4paradigm / OpenMLDB

OpenMLDB is an open-source machine learning database that provides a feature platform computing consistent features for training and inference.
https://openmldb.ai
Apache License 2.0
1.58k stars 316 forks source link

Optimize concurrent access for aggregators #1559

Open nautaa opened 2 years ago

nautaa commented 2 years ago

Describe the feature you'd like

The aggregators may be accessed concurrently. Now each of the aggregators is protected by its mutex.
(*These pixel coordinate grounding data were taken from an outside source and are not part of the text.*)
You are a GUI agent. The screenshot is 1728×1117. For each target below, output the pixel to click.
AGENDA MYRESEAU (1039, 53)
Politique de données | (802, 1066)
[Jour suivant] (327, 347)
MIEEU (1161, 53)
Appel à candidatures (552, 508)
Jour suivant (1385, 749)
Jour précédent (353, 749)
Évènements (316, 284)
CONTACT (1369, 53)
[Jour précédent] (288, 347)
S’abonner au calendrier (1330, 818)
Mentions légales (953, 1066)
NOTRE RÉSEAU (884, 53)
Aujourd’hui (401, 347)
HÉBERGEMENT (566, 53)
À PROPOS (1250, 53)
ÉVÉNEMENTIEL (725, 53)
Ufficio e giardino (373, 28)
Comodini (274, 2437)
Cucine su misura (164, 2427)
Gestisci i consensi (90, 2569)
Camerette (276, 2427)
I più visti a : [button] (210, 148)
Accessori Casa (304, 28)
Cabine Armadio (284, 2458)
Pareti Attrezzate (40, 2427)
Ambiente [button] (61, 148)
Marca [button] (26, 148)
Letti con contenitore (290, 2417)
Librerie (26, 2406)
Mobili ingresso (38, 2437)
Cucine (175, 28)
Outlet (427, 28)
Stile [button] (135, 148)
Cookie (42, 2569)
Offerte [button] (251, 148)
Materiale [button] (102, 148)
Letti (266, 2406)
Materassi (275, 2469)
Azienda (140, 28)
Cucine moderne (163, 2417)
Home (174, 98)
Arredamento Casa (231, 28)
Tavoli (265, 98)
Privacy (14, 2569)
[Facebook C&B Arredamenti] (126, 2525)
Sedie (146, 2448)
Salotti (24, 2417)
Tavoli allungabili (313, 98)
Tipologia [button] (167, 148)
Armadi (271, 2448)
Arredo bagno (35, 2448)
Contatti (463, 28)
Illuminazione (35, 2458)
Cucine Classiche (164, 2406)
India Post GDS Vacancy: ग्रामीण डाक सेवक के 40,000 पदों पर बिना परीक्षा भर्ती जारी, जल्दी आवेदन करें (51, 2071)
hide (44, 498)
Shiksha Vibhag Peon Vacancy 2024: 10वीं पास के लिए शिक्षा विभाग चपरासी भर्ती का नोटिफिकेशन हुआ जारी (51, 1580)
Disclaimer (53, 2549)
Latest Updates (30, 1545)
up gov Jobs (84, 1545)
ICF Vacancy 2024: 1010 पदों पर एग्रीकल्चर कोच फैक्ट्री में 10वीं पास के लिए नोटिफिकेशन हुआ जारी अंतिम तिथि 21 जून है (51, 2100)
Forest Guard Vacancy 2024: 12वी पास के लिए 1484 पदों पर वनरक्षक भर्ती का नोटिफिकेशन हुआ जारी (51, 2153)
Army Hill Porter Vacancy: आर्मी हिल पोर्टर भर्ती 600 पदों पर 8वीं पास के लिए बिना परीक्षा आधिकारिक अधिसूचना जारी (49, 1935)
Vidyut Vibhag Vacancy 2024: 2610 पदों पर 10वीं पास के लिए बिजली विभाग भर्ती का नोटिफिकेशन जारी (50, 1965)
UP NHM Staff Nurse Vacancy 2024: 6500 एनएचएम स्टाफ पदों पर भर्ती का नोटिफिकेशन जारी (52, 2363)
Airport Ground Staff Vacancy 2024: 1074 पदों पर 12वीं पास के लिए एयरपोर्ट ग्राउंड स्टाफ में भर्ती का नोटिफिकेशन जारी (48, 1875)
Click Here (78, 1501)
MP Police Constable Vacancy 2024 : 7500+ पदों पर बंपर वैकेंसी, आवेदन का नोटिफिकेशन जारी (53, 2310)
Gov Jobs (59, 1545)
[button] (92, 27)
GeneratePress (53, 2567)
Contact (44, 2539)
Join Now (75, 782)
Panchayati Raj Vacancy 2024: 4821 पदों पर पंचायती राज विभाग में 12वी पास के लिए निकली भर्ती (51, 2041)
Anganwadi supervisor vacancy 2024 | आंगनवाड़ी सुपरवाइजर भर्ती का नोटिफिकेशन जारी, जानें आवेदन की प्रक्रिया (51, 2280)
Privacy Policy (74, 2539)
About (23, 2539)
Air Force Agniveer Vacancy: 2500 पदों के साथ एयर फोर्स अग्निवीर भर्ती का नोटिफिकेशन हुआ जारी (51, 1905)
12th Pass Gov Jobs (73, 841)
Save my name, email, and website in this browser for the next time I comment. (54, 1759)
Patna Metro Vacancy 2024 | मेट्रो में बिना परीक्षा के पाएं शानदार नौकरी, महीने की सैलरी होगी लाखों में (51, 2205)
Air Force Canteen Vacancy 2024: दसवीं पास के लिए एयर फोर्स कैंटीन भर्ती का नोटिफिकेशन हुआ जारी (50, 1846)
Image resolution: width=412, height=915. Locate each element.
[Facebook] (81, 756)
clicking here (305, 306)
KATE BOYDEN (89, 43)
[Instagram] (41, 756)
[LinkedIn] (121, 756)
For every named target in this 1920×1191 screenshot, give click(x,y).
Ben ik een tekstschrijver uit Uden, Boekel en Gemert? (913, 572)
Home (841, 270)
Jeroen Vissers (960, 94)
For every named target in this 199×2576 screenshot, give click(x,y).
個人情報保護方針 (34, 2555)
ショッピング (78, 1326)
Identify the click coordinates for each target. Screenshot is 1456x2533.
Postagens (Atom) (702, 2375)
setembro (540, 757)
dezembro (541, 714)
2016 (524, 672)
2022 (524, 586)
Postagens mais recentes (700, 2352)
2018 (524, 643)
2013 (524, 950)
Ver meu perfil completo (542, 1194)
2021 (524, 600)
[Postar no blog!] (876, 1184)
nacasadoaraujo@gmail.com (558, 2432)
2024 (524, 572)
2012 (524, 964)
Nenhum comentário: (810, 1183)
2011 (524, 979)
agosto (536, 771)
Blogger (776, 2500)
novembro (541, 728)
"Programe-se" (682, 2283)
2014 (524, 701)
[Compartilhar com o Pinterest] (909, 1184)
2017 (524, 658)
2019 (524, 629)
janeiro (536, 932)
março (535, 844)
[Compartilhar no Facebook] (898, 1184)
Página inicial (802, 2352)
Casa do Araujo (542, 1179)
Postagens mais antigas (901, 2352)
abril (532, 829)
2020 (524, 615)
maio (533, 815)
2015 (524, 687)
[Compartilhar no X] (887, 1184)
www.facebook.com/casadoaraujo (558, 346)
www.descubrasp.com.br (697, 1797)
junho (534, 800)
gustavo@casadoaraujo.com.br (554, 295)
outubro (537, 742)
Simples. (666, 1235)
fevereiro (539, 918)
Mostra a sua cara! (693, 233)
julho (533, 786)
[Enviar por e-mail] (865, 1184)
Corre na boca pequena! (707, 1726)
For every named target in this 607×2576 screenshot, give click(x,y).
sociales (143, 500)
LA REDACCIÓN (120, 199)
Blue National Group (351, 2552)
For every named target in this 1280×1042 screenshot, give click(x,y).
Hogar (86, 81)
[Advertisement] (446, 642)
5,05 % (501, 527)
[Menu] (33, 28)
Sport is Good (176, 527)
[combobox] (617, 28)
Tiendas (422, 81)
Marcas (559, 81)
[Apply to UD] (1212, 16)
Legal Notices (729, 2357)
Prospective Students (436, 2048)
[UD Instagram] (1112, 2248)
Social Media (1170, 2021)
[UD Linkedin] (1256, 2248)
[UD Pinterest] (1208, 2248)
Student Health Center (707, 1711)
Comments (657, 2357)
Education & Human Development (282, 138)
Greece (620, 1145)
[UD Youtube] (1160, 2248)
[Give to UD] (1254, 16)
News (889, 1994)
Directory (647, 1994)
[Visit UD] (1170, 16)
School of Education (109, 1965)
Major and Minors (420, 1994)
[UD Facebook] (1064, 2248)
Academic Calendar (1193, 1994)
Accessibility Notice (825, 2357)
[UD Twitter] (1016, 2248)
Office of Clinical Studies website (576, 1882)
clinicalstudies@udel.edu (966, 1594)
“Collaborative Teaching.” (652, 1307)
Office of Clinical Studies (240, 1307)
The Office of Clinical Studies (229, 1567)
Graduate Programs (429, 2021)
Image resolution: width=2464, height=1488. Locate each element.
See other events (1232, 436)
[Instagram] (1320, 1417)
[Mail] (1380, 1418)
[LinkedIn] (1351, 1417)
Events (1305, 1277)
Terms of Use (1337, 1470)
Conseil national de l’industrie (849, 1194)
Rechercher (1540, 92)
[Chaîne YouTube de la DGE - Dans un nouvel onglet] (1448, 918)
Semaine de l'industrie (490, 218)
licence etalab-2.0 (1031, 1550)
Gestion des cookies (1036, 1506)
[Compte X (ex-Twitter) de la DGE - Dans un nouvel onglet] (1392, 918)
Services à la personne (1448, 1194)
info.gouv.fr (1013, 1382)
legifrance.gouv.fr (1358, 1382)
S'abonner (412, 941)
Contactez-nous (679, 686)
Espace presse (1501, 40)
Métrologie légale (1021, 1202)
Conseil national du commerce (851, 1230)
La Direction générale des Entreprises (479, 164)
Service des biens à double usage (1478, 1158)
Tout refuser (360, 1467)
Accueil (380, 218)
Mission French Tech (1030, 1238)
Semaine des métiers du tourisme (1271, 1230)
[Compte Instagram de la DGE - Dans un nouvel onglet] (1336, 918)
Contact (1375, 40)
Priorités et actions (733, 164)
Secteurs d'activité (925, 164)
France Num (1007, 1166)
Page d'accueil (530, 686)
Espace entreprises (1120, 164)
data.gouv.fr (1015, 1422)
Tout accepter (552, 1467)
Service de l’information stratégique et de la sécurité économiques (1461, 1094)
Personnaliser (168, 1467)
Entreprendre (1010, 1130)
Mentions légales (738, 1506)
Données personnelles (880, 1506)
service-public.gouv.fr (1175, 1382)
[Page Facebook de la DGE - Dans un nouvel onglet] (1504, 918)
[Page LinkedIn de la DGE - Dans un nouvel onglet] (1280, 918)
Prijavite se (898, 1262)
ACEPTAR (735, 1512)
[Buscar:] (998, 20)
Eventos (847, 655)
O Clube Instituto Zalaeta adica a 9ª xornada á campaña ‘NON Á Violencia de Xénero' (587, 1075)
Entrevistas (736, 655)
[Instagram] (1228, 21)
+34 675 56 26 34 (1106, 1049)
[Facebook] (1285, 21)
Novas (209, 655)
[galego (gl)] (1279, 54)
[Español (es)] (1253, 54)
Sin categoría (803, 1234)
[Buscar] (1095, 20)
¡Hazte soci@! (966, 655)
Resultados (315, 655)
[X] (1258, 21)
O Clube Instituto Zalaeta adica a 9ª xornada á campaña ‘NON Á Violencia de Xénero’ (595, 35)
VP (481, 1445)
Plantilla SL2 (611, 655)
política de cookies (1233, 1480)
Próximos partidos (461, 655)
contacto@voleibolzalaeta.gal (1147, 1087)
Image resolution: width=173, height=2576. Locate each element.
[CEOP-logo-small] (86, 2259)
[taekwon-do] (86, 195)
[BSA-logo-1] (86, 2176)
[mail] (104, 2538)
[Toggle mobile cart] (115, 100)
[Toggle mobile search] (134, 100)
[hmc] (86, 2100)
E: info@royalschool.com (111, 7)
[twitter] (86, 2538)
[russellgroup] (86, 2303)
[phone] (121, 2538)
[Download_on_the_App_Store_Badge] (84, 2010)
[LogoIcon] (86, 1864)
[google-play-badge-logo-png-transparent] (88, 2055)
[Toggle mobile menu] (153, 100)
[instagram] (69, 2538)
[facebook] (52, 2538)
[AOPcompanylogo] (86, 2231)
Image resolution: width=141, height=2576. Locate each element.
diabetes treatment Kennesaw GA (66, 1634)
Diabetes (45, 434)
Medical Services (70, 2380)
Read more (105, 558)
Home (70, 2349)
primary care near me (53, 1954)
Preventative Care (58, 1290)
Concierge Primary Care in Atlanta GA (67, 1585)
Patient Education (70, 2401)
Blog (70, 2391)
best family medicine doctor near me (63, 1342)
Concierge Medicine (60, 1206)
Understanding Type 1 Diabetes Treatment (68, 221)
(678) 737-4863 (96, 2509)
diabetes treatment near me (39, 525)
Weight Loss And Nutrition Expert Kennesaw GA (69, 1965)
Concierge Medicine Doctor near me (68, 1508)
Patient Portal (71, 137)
It is costly in terms of memory usage.

We should design a more efficient thread-safe method to access the aggregators.

Some possible directions:

  1. introduce the implementation of concurrent hashmap from third-party libraries.
  2. asynchronous update for the aggregators
  3. introduce some atomic way to eliminate the lock

Additional context pre-aggregators update during Put request

src/storage/aggregator.h

dl239 commented 2 years ago

for what purpose

aceforeverd commented 2 years ago

folly has one: https://github.com/facebook/folly/blob/main/folly/concurrency/ConcurrentHashMap.h not sure if ConcurrentHashMap is ready enough

nautaa commented 2 years ago

for what purpose

for aggregator concurrent access, now we wrapper the std::unordered_map, but it is not efficient implementation. https://stackoverflow.com/questions/48987641/thread-safe-stdmap-locking-the-entire-map-and-individual-values

dl239 commented 2 years ago

how about update aggregator value by async reading binlog. Synchronous computation have more workload on Put

zhanghaohit commented 2 years ago

how about update aggregator value by async reading binlog. Synchronous computation have more workload on Put

Yes. We may change to asynchronous as the next step.